Textauszug:

____

# isdn4linux und 2.6.3

## alo-alo

Hallo!

Isdn4linux unter kernel 2.6 geht jetzt wieder. Es gibt einen patch auf

ftp://ftp.isdn4linux.de/pub/isdn4linux/kernel/v2.6/ fuer 2.6.3-rc2. 2.6.3-rc1-mm1 hat den patch schon in sich. 

Wenn ich mich nicht irre, dann geht der neue patch (auch -mm) mit devfs nicht. Habe gerade auf udev umgeschaltet. 

Nur wie unter 2.4 ISDN konfigurieren und es wird gehen.

----------

## Tuna

ahoi, kannst du mir mal erleutern was es mit dem isdn4linux und dem 2.6 kernel auf sich hat? womit gibt es probleme? wie äussern die sich? ich bin ein wenig raus aus dem thema.. und versuche gerade die cvs version meines siemens gigaset treibers unter 2.6 ans laufen zu bekommen. und irgendwie geht gar nichts  :Wink: 

würde gerne die fehlerquelle besser einkreisen können..

----------

## alo-alo

Also, ohne diesen patch vom isnd4linux.de (denen auch 2.6.3-rc1-mm1 enthaellt), ist ISDN unter 2.6 nicht moeglich (nur mit mISDN), das sage ich fuer die passive karten, fuer aktive habe ich keine ahnung. 

Bis jetzt hatte ich keine probleme. isdn4k-utils sind aus dem portage, nicht vom cvs. 

Was fuer einen chip hat gigaset?

----------

## Tuna

http://gigaset307x.sourceforge.net/ nur als info falls du dich dafür interessierst :-)

da ist mit sicherheit kein normaler chip drauf den man kennen würde oder sollte. viel mehr ist das ding ein DECT funk gerät, welches dann die isdn funktion der basis station ansteuert.

die technischen details interessierten mich eher weniger.. ich würd nur gern emails abholen können von zuhause :p

würd mich interessieren was heisst "ohne patch gehts nicht". bekommt man eine fehlermeldung? klappt die connection nicht? kernel panic? :->

bei mir bekomm ich einfach nix wenn wenn ich isdnctr dial ippp0 mache.. kein log beschwert sich über was.. das erleichtert die fehlersuche nicht gerade. ich vermute aber mal stark, dass es an der cvs version des kernel modules liegt.

____

Datenübersicht:

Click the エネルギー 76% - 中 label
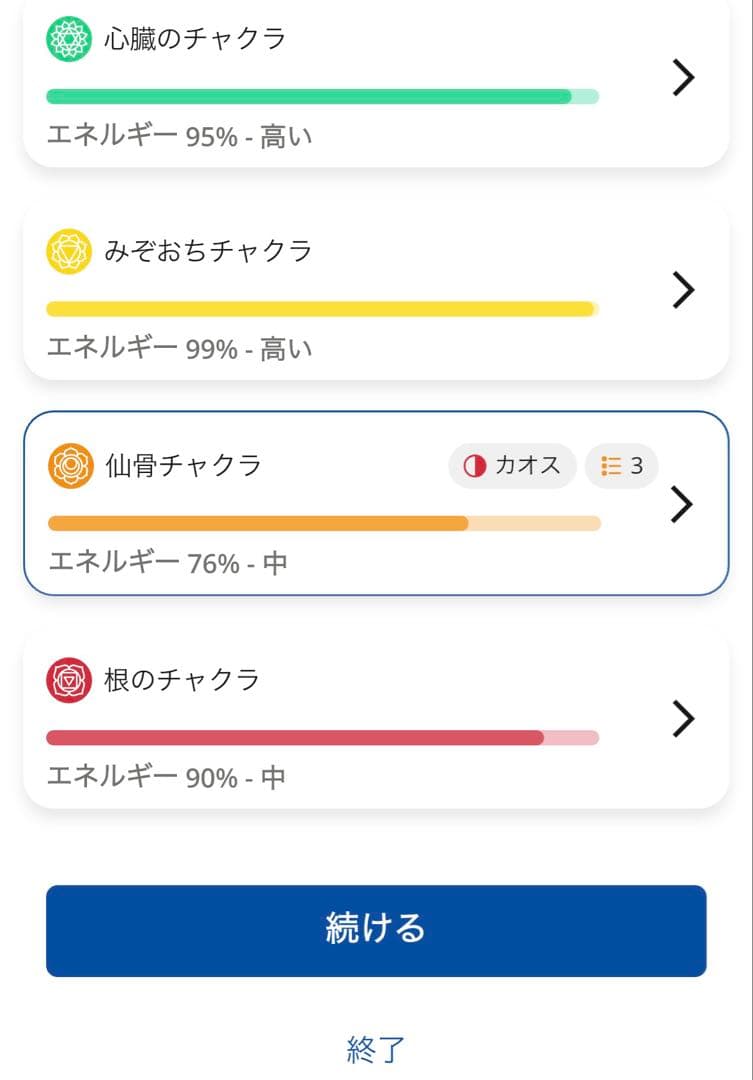The width and height of the screenshot is (753, 1080). click(168, 562)
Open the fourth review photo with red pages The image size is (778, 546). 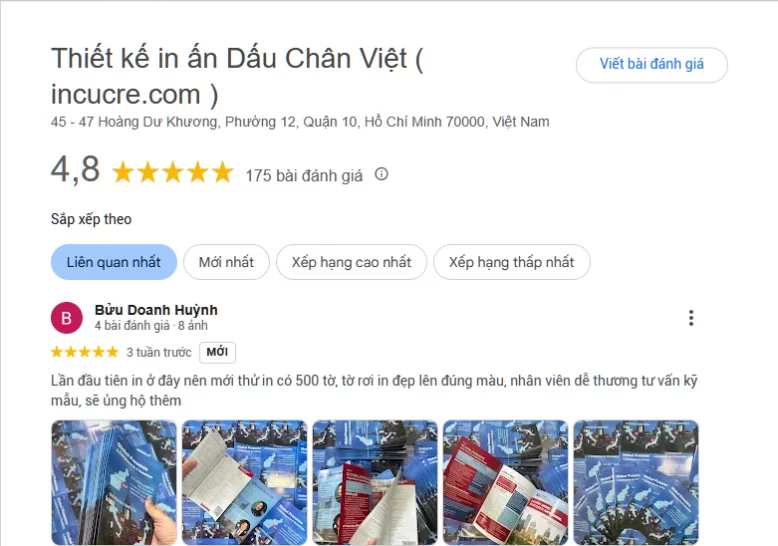(506, 482)
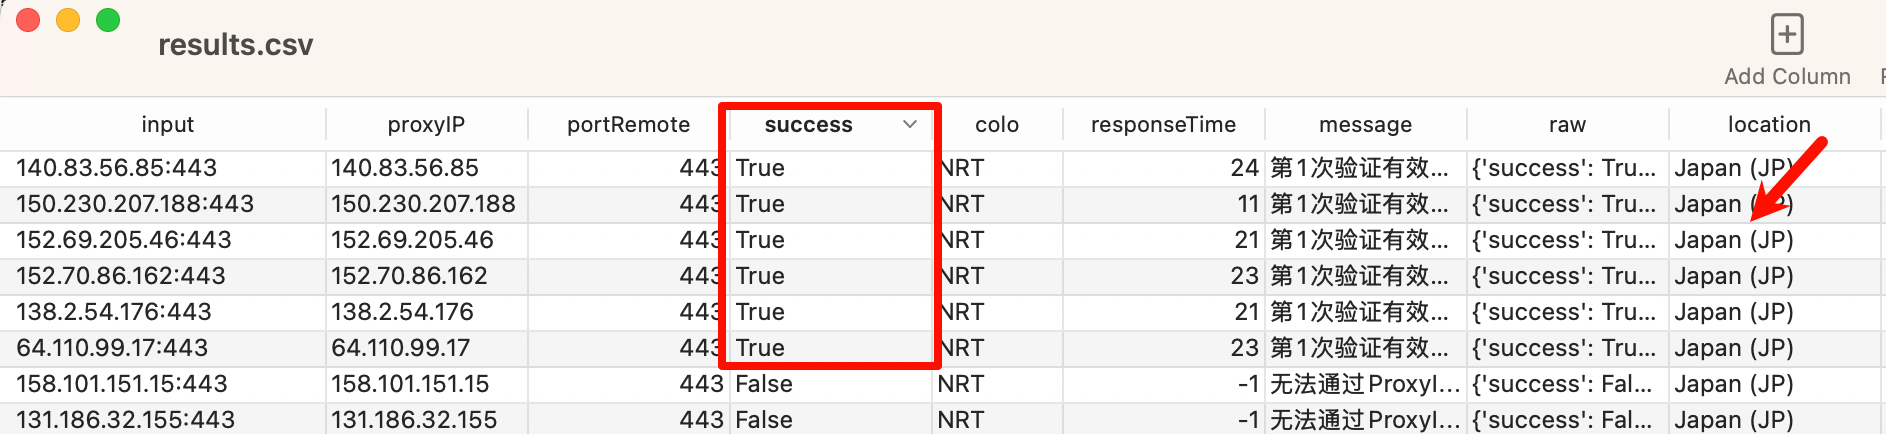Select the portRemote column header
This screenshot has height=434, width=1886.
point(628,125)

____

Zu bearbeitende Aufgaben:
1 - Übertragen Sie den Satz „Wenn ich mich nicht irre, dann geht der neue patch (auch -mm) mit devfs nicht.“ aus dem Thread über isdn4linux ins Englische.
2 - Fassen Sie den Thread über isdn4linux in zwei Sätzen zusammen.
3 - Schreiben Sie aus dem Thread über isdn4linux den Abschnitt von „Also, ohne diesen“ bis „dafür interessierst :-)“ wortgetreu ab.

Lösungen je Aufgabe:
1 - If I'm not mistaken, the new patch (including -mm) doesn't work with devfs.

2 - Laut alo-alo läuft isdn4linux unter Kernel 2.6 wieder, und zwar mit einem Patch für 2.6.3-rc2, den 2.6.3-rc1-mm1 bereits enthält; ohne diesen Patch sei ISDN unter 2.6 für passive Karten nur mit mISDN möglich. Tuna versucht, die CVS-Version eines Siemens-Gigaset-Treibers unter 2.6 zum Laufen zu bringen, erhält bei „isdnctr dial ippp0“ keinerlei Reaktion und vermutet die Ursache in der CVS-Version des Kernelmoduls.

3 -
Also, ohne diesen patch vom isnd4linux.de (denen auch 2.6.3-rc1-mm1 enthaellt), ist ISDN unter 2.6 nicht moeglich (nur mit mISDN), das sage ich fuer die passive karten, fuer aktive habe ich keine ahnung. 

Bis jetzt hatte ich keine probleme. isdn4k-utils sind aus dem portage, nicht vom cvs. 

Was fuer einen chip hat gigaset?

----------

## Tuna

http://gigaset307x.sourceforge.net/ nur als info falls du dich dafür interessierst :-)